The Diana Interview: Panorama graphic designer Matt Wiessler says he was made 'fall guy' over forged bank statements
The TV graphic designer who was asked to create fake bank statements to help secure an interview with Princess Diana, has claimed he was made a “fall guy” by the BBC.
Matt Wiessler has broken his silence and spoken to television cameras for the first time – 25 years after the Panorama programme was first broadcast.
In 1995, Mr Wiessler was asked by the then Panorama journalist Martin Bashir, currently the BBC’s Religion Editor, to urgently make some mocked-up bank statements.
Bashir used them to as part of a dossier of “evidence” in his bid to Diana’s brother Earl Spencer to help arrange the now infamous Panorama interview in which Diana said “there were three of us in this marriage”.
The programme was watched by 23 million viewers when it aired.
Matt Wiessler speaking as part of ITV's The Diana Interview: Revenge of a Princess, which will be shown on ITV on Monday 9 and Tuesday 10 November
But recent claims by Charles Spencer that he was fed falsehoods by the BBC have raised questions about the ethics of the corporation’s flagship current affairs programme and its correspondent Martin Bashir.
Matt Wiessler has spoken to an ITV documentary which will be shown on Monday and Tuesday, The Diana Interview, Revenge of a Princess.
He says of the BBC: “I thought what it is really about is senior management and senior producers and presenters protecting themselves at all costs.
Chris Ship on the questions the allegations the BBC produced fake bank statements to convince Diana's brother to set up the famous interview
"I quite clearly felt that I was the one that was going to be the fall guy in this story. All I want is for the BBC in this instance to come forward and honestly make an apology. Because it’s had a huge impact." Matt Wiessler told the ITV programme he believed he was making the bank statements as props for some filming purposes – which was quite a normal request for the television series.
The bank statements were used to claim that a member of Charles Spencer’s staff had been receiving newspaper payments for stories and information on Diana.
Charles Spencer has demanded an apology from the BBC, who first looked into the claims in 1996.
Last week, Earl Spencer tweeted: “Many people are, quite understandably, asking why I’ve waited till now to come forward with the truth about how the BBC Panorama [interview] with my sister came about.
"While I knew that Martin Bashir used fake bank statements and other dishonesty to get my sister to do the interview, what I only found out 2 weeks ago, thanks to journalist Andy Webb’s persistent use of the Freedom of Information Act, is that the BBC also knew. Not only knew about it, but that they covered it up.”
At the weekend, the Daily Mail reported that it had been handed Earl Spencer’s contemporaneous notes of the meeting he had with Diana, Princess of Wales and Martin Bashir at a London apartment in 1995.
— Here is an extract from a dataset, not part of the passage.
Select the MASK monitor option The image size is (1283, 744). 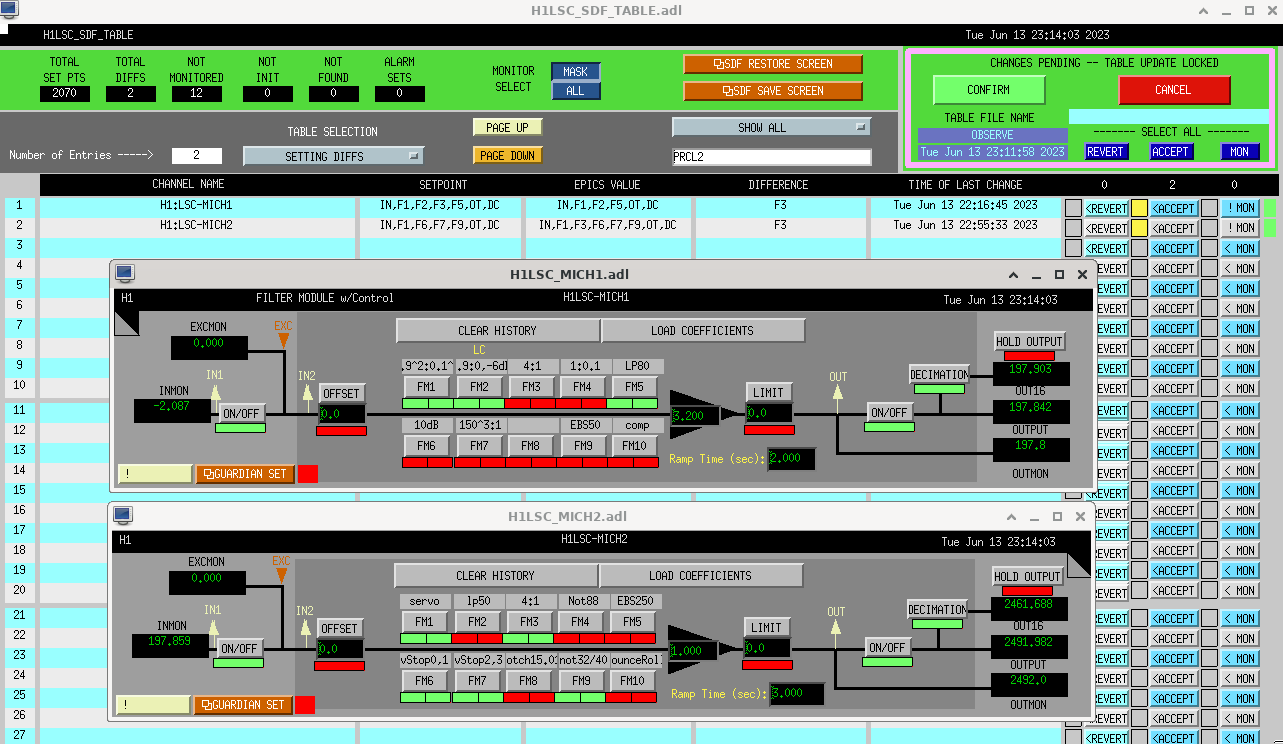[x=575, y=72]
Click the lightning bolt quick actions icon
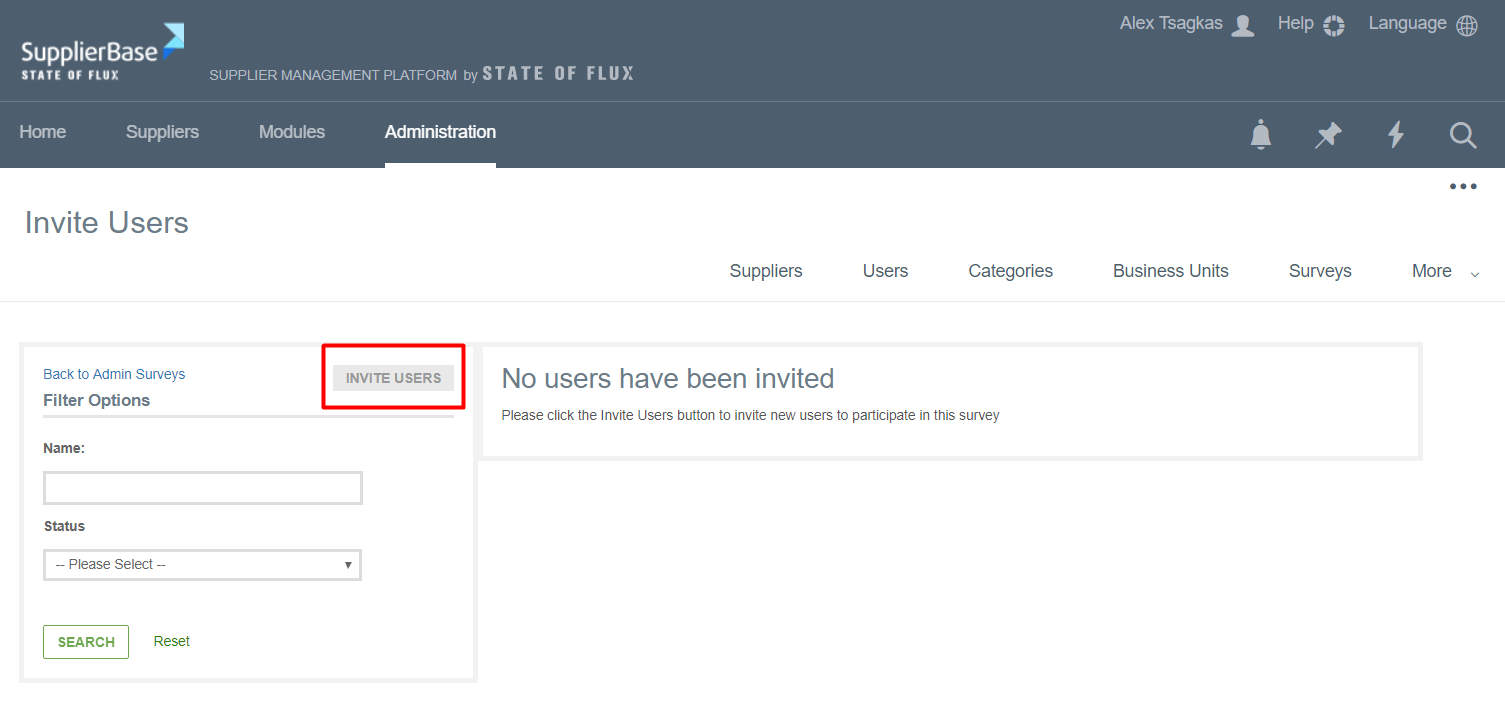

The newspaper reported Mr Bashir had also made other claims about members of the royal family and that two very senior courtiers in the Royal Household were been paid by the security services to spy on Princess Diana.
They were the kind of conspiracies that the late princess was inclined to believe.
Matt Wiessler, now 58, told the ITV documentary his apartment was later burgled and the only items taken were two computer discs which were back-ups of the fake bank statements he had made.
He says: "I became quite paranoid, because I thought there must be more to this statement story, than I can ever dream of. Because, why would this happen?
"Why would someone break in? And I wasn’t getting any clear answers from anyone.”
Charles Spencer acknowledges that he did encourage his sister to meet Martin Bashir but maintains that his advice to Diana, after that meeting, was that she should not go ahead with an interview.
Diana later arranged for the television crew to come to her apartment at Kensington Palace without telling her brother, or her most senior royal aide, her Private Secretary Patrick Jephson.
Tony Poole, the cameraman who filmed the famous interview told the ITV documentary: “As we were walking to the door, I was thinking, ‘I hope we pull this one off because it’s the most significant bit of filming that I’m ever going to do'.”
He describes how Princess Diana opened the door and said: “Hello boys, do come in. Call me Diana.”
The BBC says it cannot talk to Martin Bashir, who now works for BBC News, because he is “seriously unwell”.
It’s believed he suffered complications after contracting coronavirus.
The BBC statement said: “We will have a robust investigation. It will have the appropriate independence people expect, and we will set out a process for this in due course.”
Of its first investigation into the claims in 1996, the BBC said: “The focus of the BBC’s investigations at the time was on whether the Princess of Wales had been misled.
"According to our records, the Princess spoke for herself, sending a handwritten note saying she had not seen the documents and they had played no part in her decision to take part in the interview.”
The Diana Interview: Revenge of a Princess will be shown on ITV on Monday 9 and Tuesday 10 November at 9pm.